* _Required work_
Transcribe the lines of the records from the line holding "The image size" through the end of the records, inclusive. Leave the pictures out of your answer.

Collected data
----
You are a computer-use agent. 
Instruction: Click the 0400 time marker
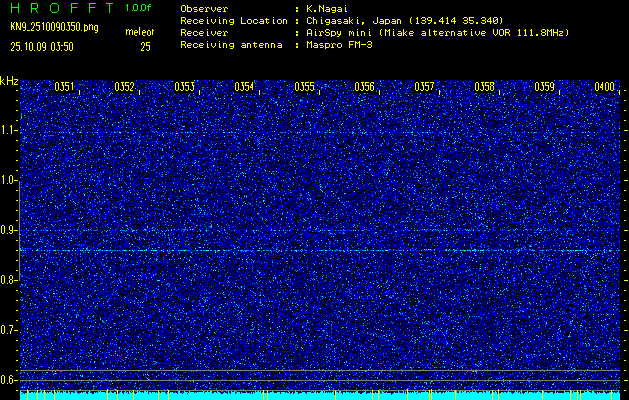[x=604, y=87]
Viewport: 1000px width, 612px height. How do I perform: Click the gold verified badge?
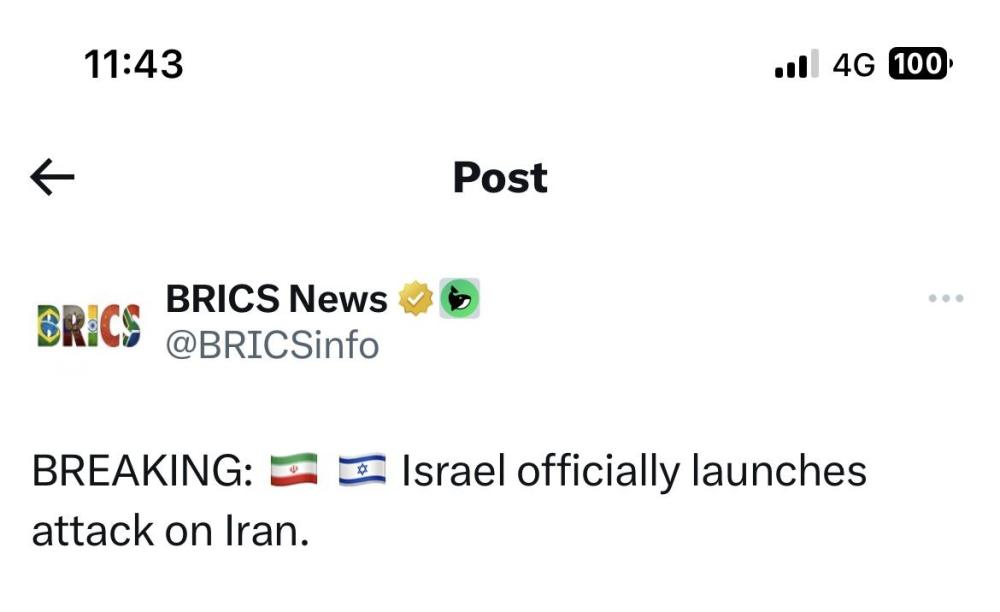click(415, 298)
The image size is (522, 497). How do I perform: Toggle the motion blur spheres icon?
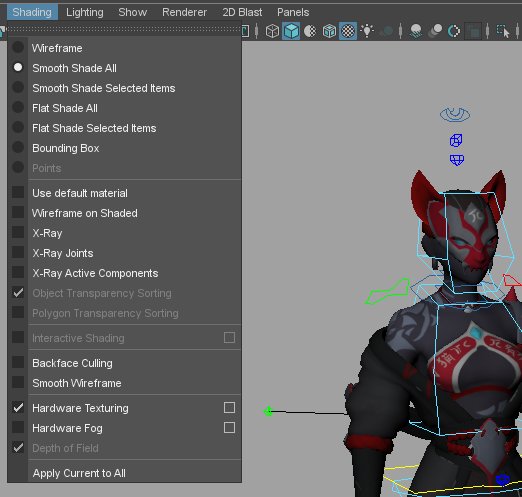(x=435, y=31)
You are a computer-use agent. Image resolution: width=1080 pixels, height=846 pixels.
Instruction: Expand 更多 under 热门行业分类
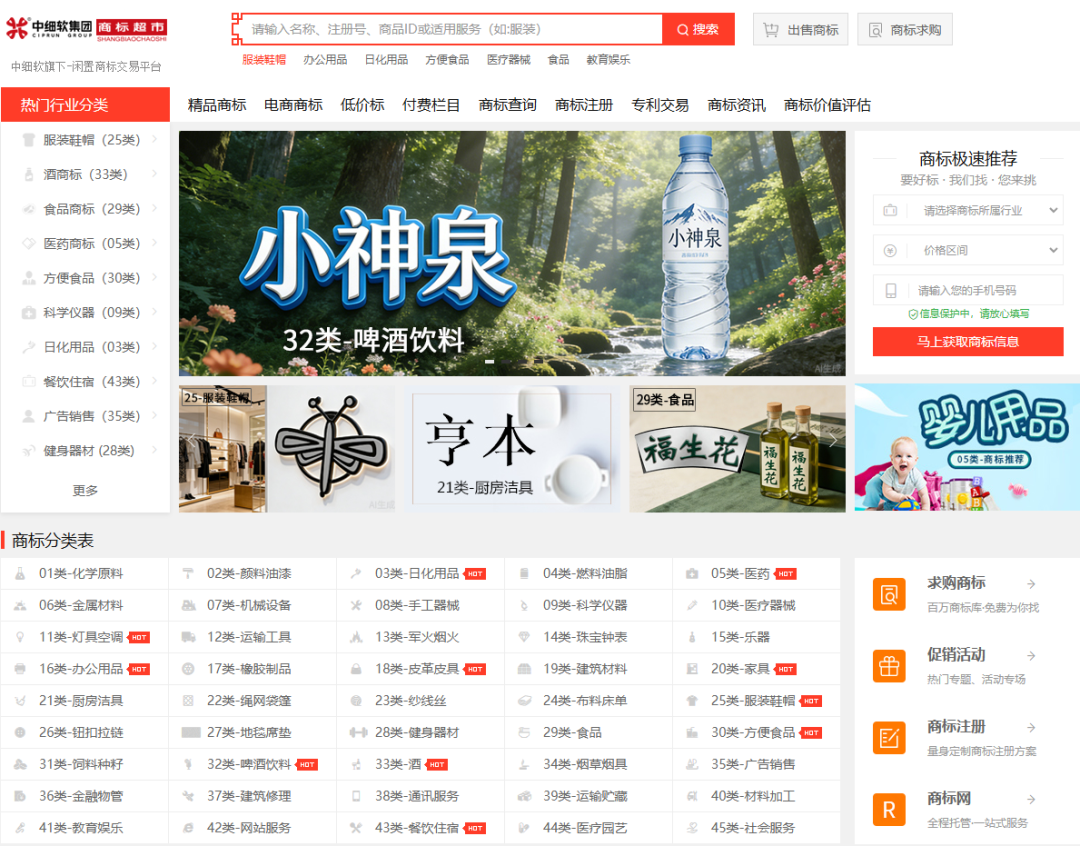85,490
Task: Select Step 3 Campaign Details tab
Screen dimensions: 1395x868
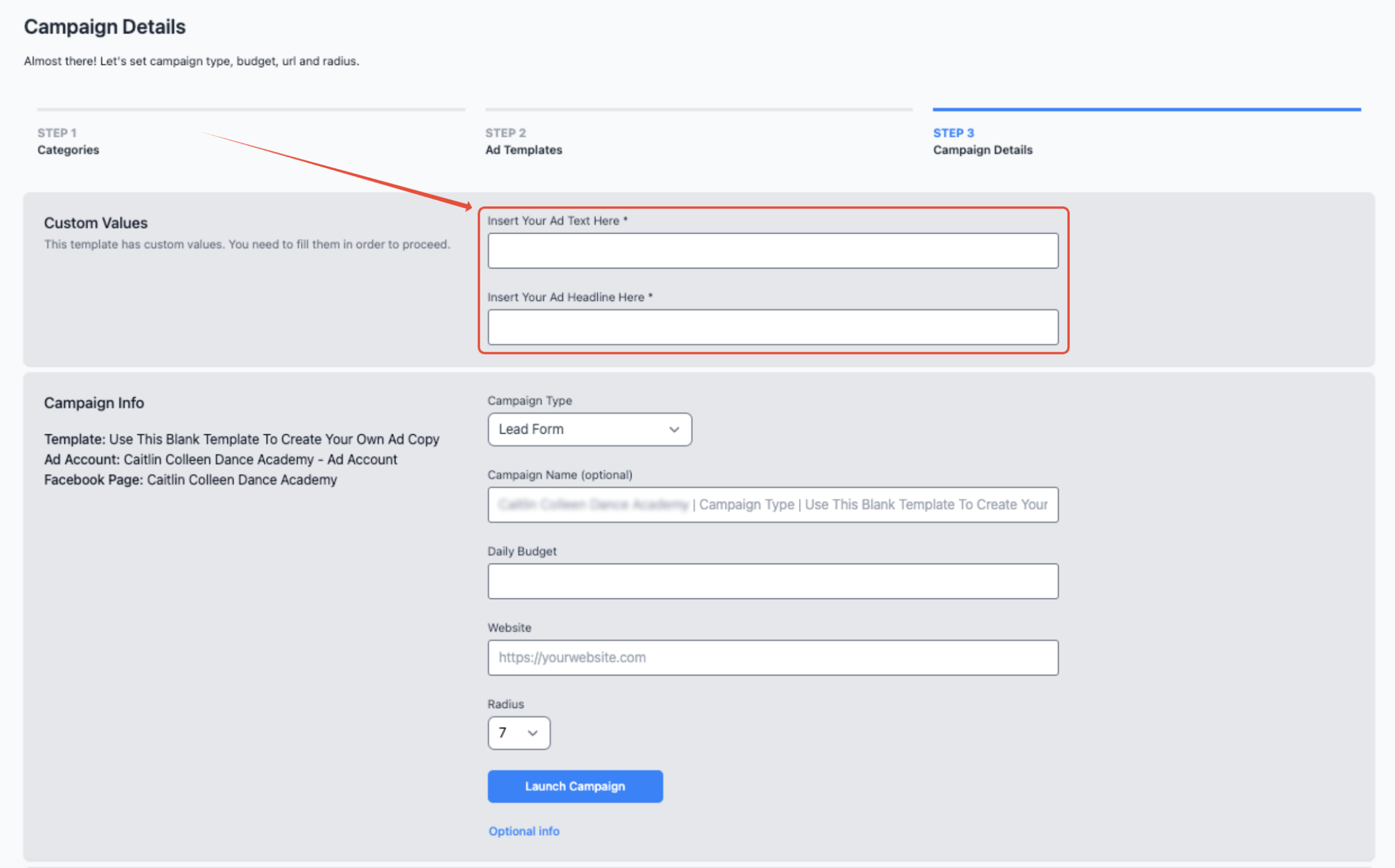Action: coord(982,142)
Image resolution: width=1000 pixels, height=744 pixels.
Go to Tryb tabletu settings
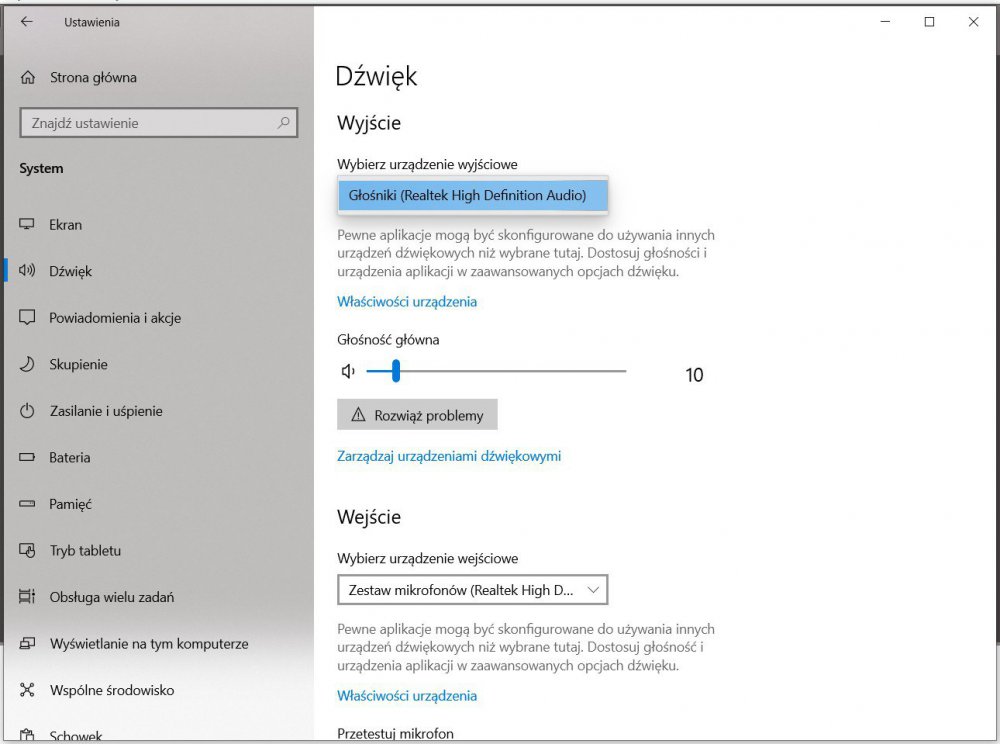(85, 551)
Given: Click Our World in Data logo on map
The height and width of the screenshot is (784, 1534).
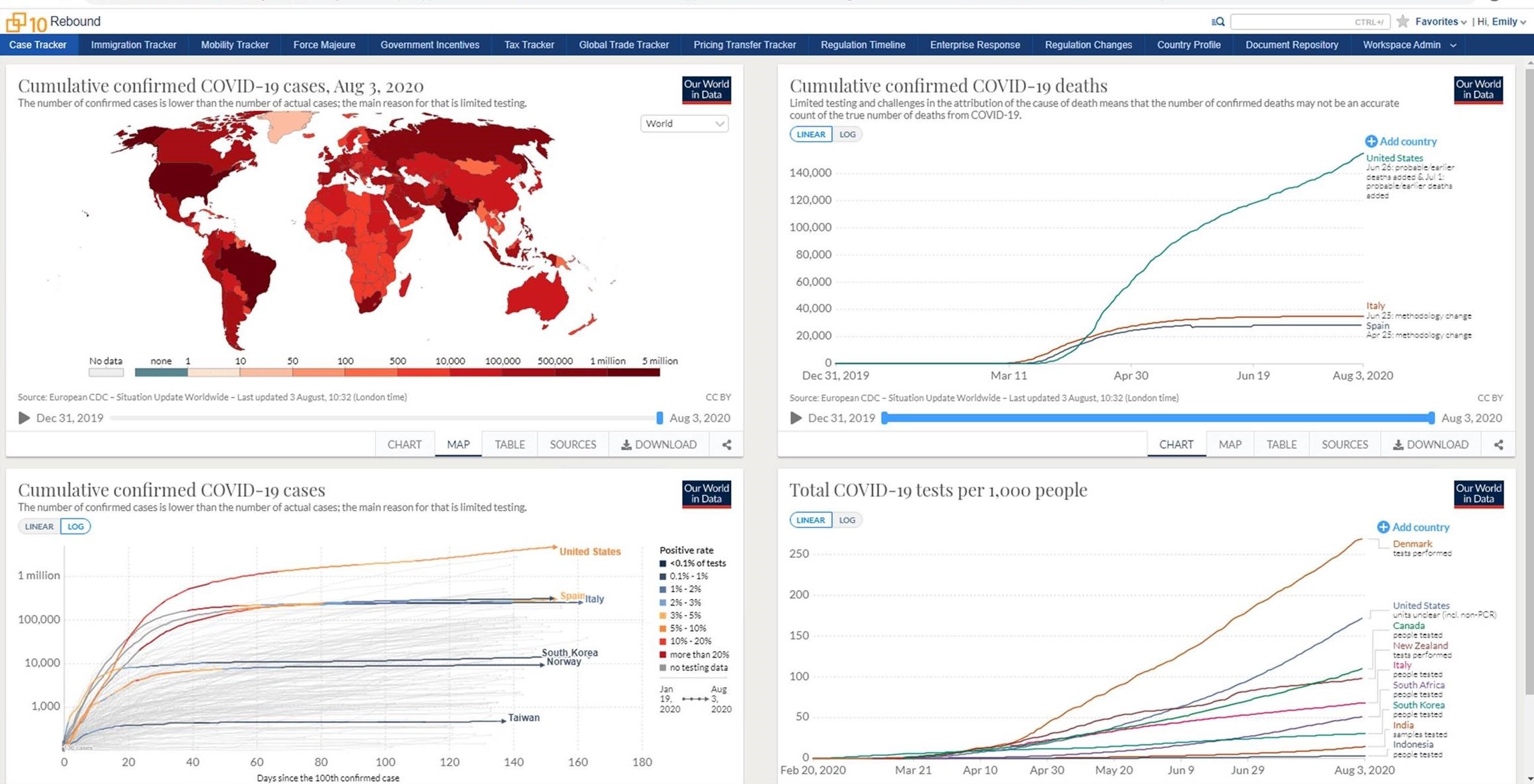Looking at the screenshot, I should click(706, 90).
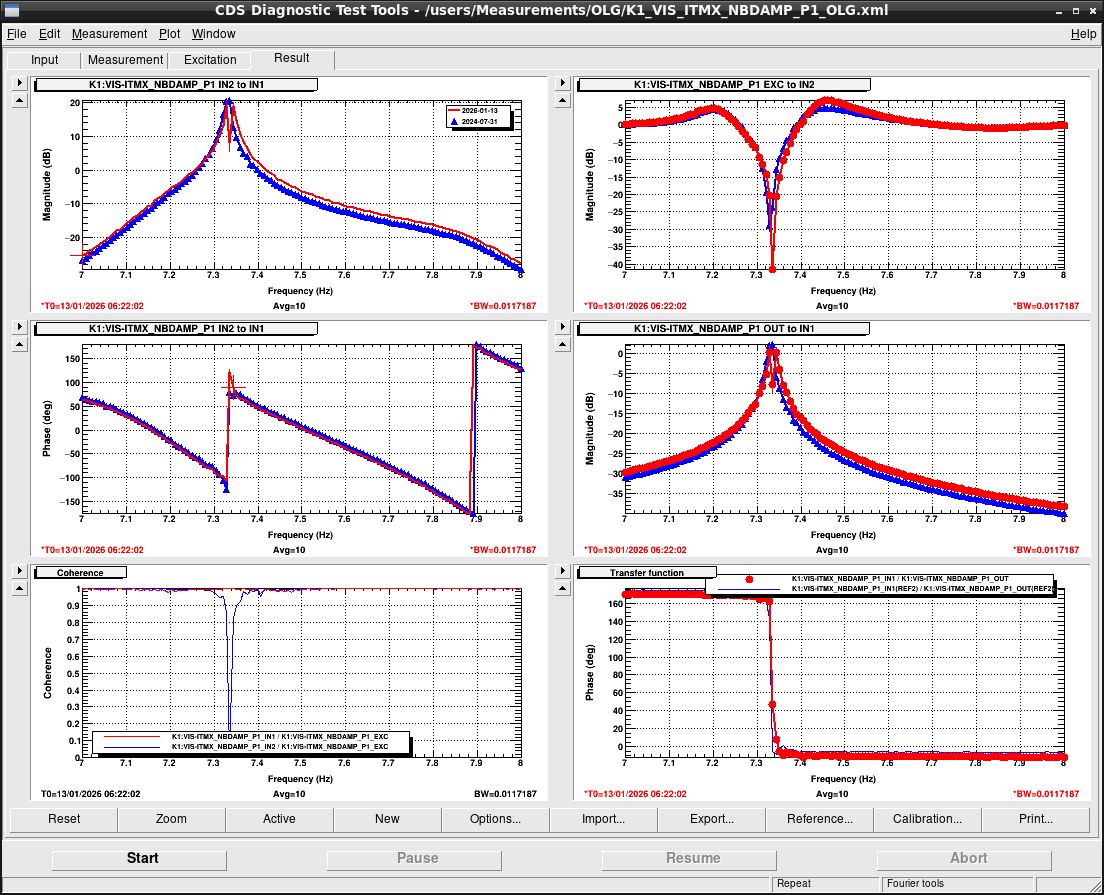Screen dimensions: 1104x895
Task: Click up-arrow button beside IN2 to IN1 magnitude plot
Action: coord(19,101)
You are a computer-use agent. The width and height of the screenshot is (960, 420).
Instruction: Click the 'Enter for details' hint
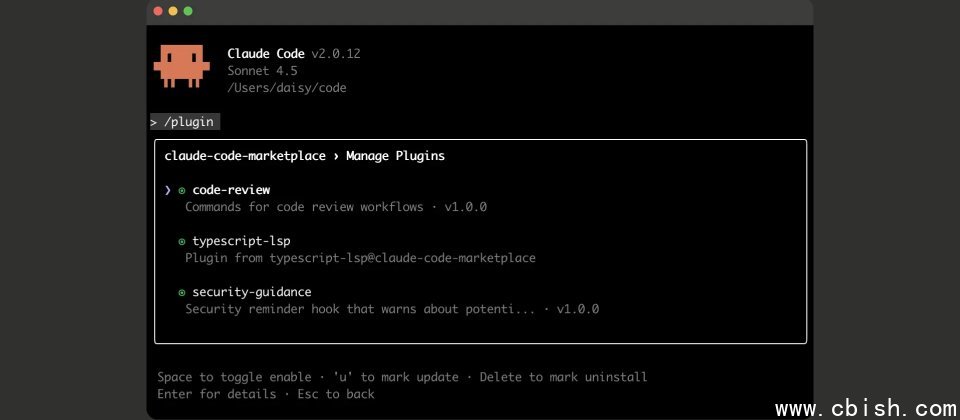coord(216,394)
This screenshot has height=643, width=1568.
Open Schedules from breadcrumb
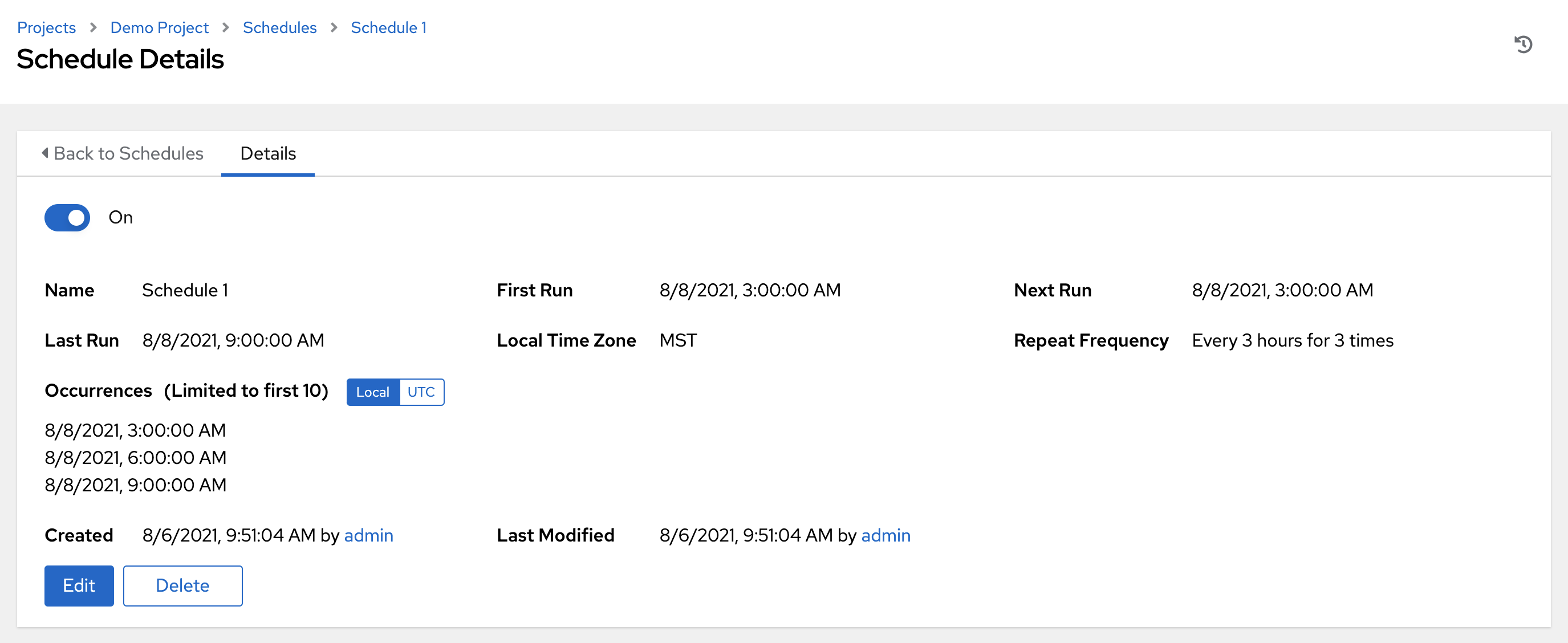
----
* _Solution_
The image size is (522, 497). How do I perform: Toggle the motion blur spheres icon?
(x=435, y=31)
You are a computer-use agent. Image resolution: width=1080 pixels, height=846 pixels.
Instruction: Expand 更多 under 热门行业分类
85,490
Task: Select Step 3 Campaign Details tab
Screen dimensions: 1395x868
Action: coord(982,142)
Image resolution: width=1000 pixels, height=744 pixels.
Go to Tryb tabletu settings
(85, 551)
Given: Click Our World in Data logo on map
The height and width of the screenshot is (784, 1534).
Looking at the screenshot, I should click(706, 90).
Screen dimensions: 1104x895
Task: Click up-arrow button beside IN2 to IN1 magnitude plot
Action: coord(19,101)
You are a computer-use agent. The width and height of the screenshot is (960, 420).
Instruction: Click the 'Enter for details' hint
coord(216,394)
This screenshot has height=643, width=1568.
Open Schedules from breadcrumb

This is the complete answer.